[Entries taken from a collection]

╭──

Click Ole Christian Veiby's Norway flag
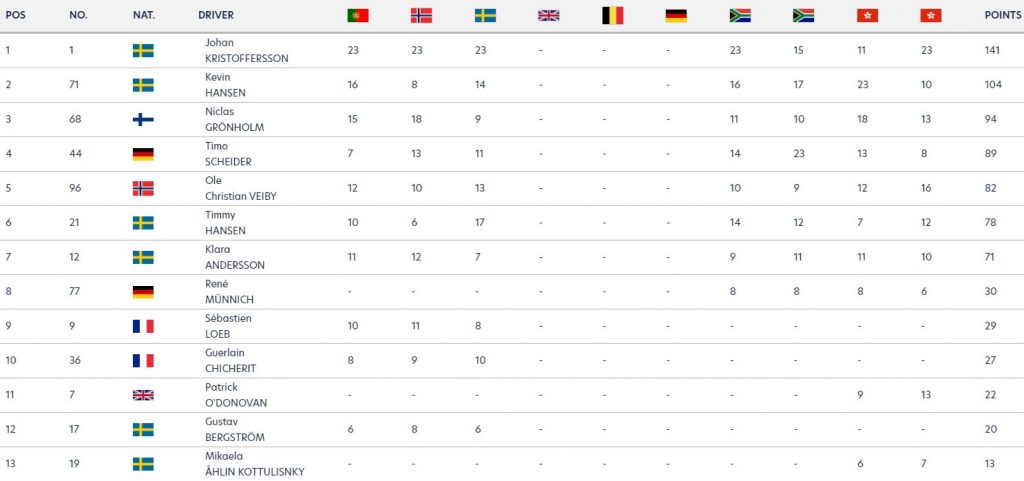This screenshot has width=1024, height=481. point(143,189)
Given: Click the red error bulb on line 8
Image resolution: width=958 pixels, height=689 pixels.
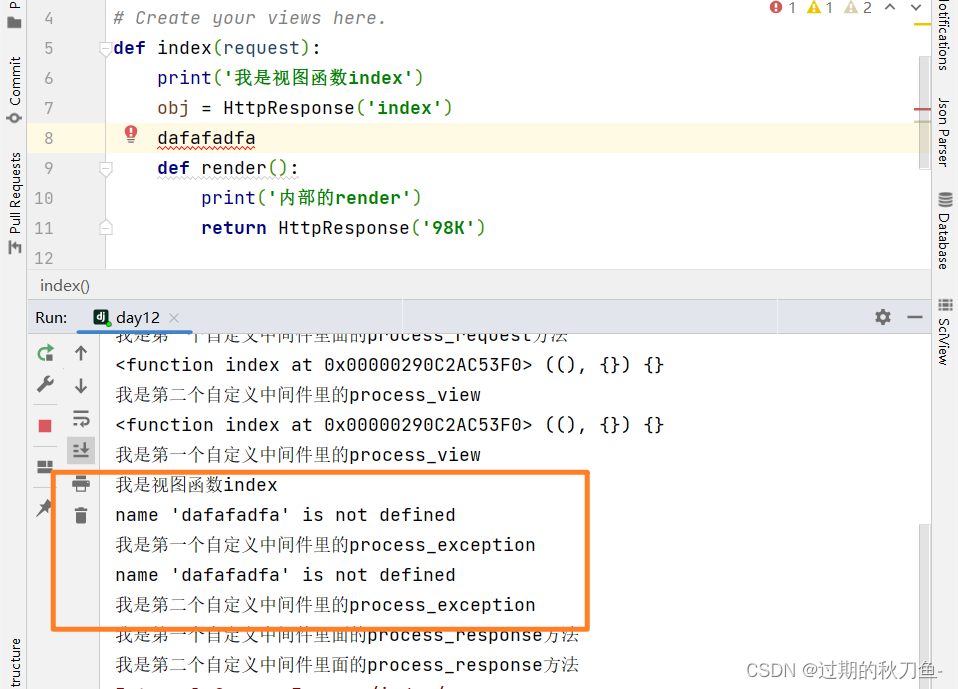Looking at the screenshot, I should pos(130,134).
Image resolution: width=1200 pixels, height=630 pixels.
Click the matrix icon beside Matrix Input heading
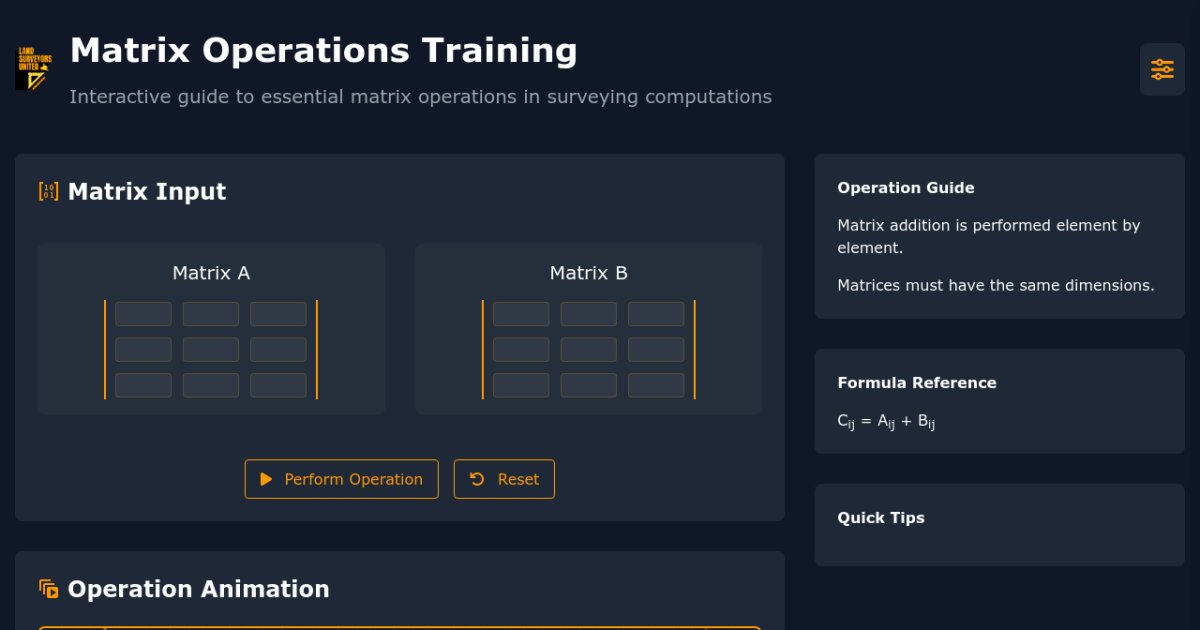point(47,191)
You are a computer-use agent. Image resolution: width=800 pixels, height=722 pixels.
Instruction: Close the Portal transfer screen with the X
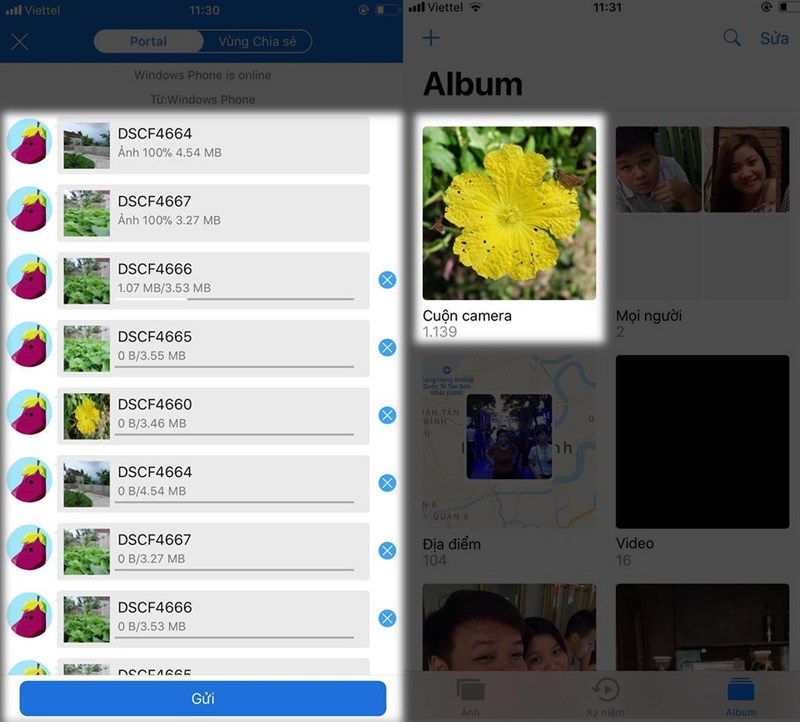click(18, 42)
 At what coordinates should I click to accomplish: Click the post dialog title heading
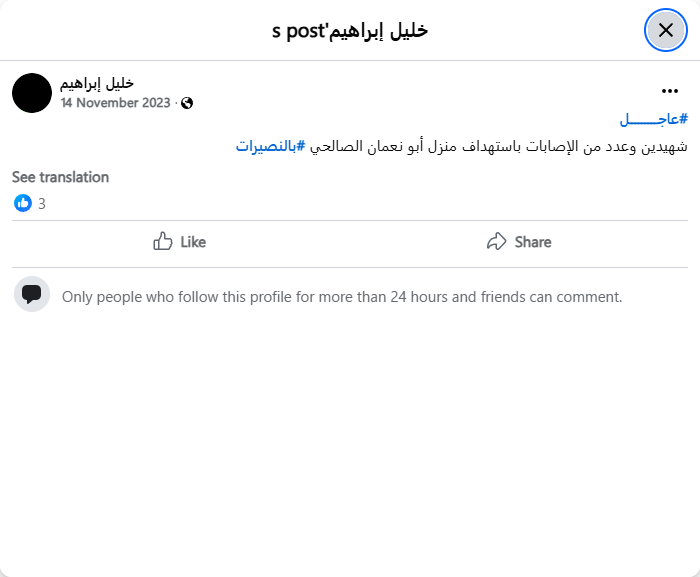pos(350,30)
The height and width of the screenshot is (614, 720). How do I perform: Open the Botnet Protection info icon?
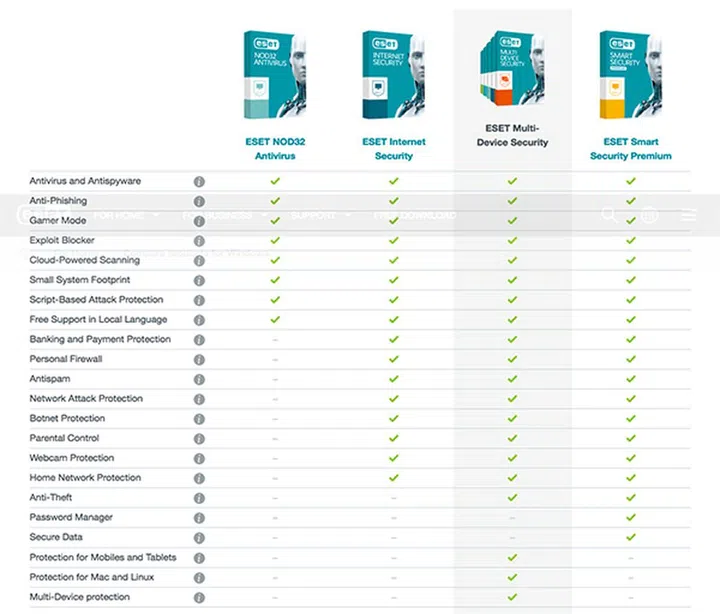[199, 419]
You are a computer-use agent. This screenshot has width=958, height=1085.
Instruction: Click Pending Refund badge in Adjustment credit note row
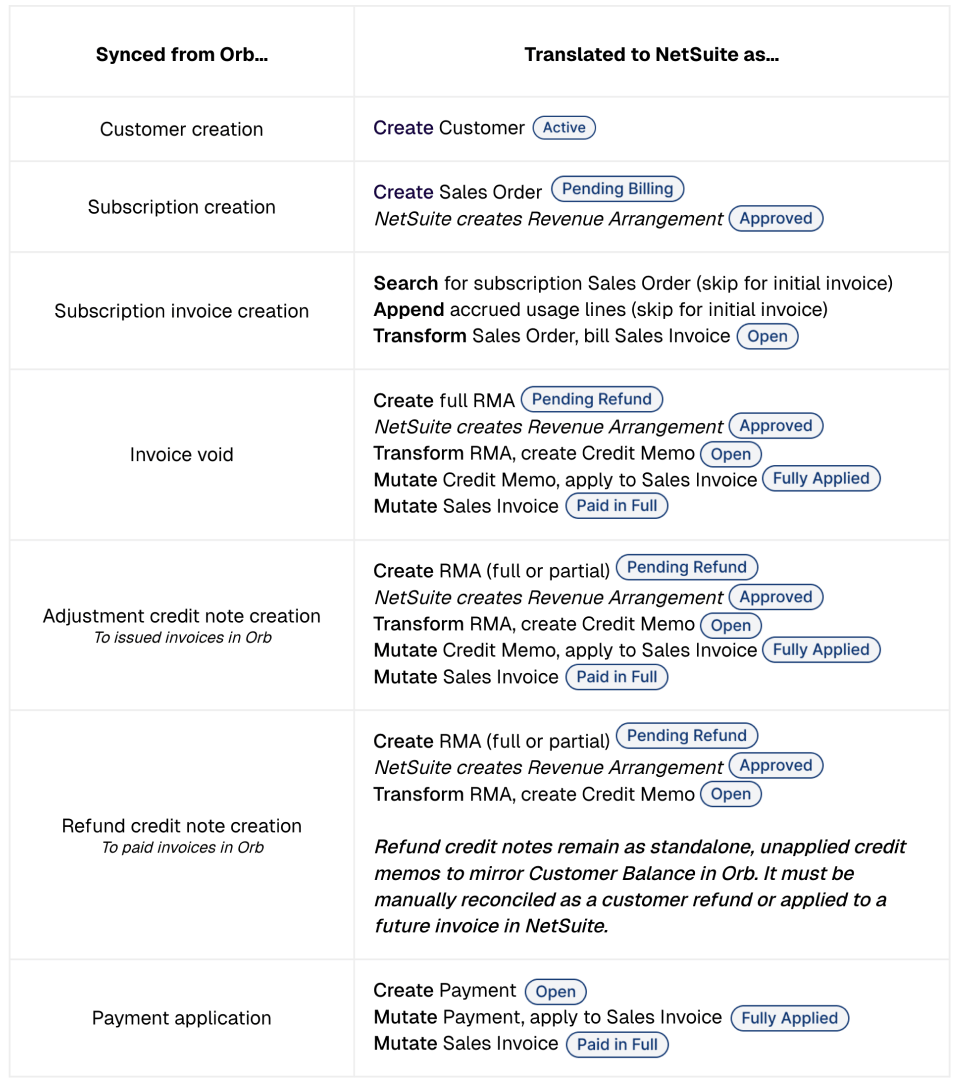point(686,567)
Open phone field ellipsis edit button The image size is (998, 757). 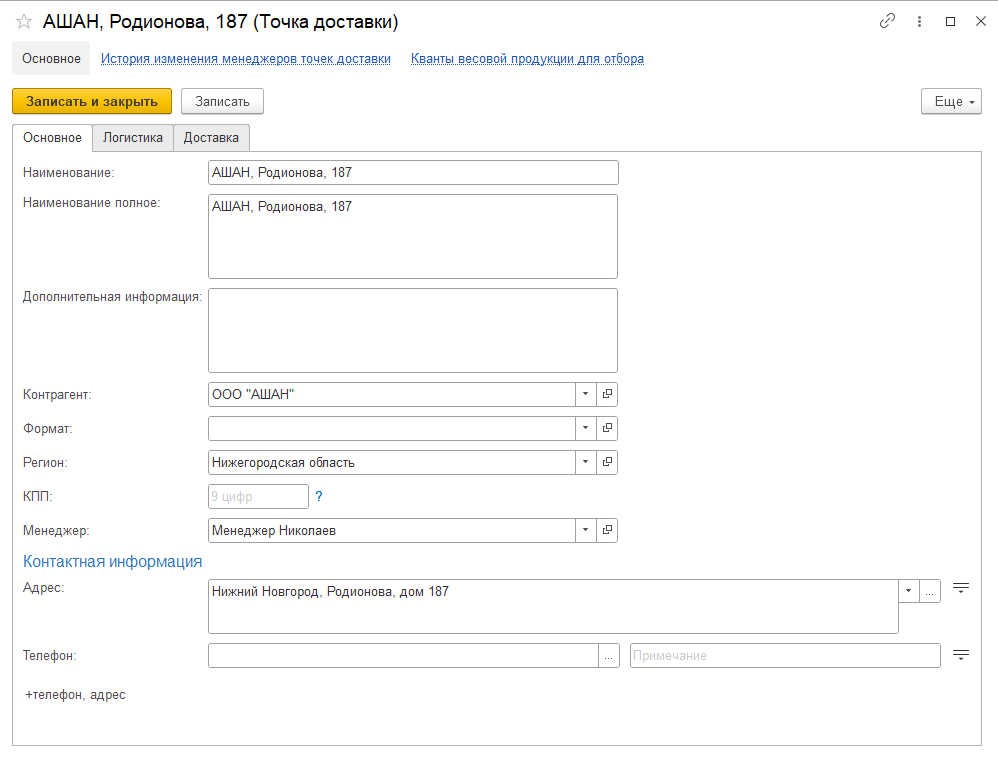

╰──

EXERCISE PROMPT → Reproduce each line of the records in which "computer" appears.

WRITTEN RESPONSE →
You are a computer-use agent. Image resolution: width=800 pixels, height=722 pixels.
You are a computer-use agent. This screenshot has width=958, height=1085.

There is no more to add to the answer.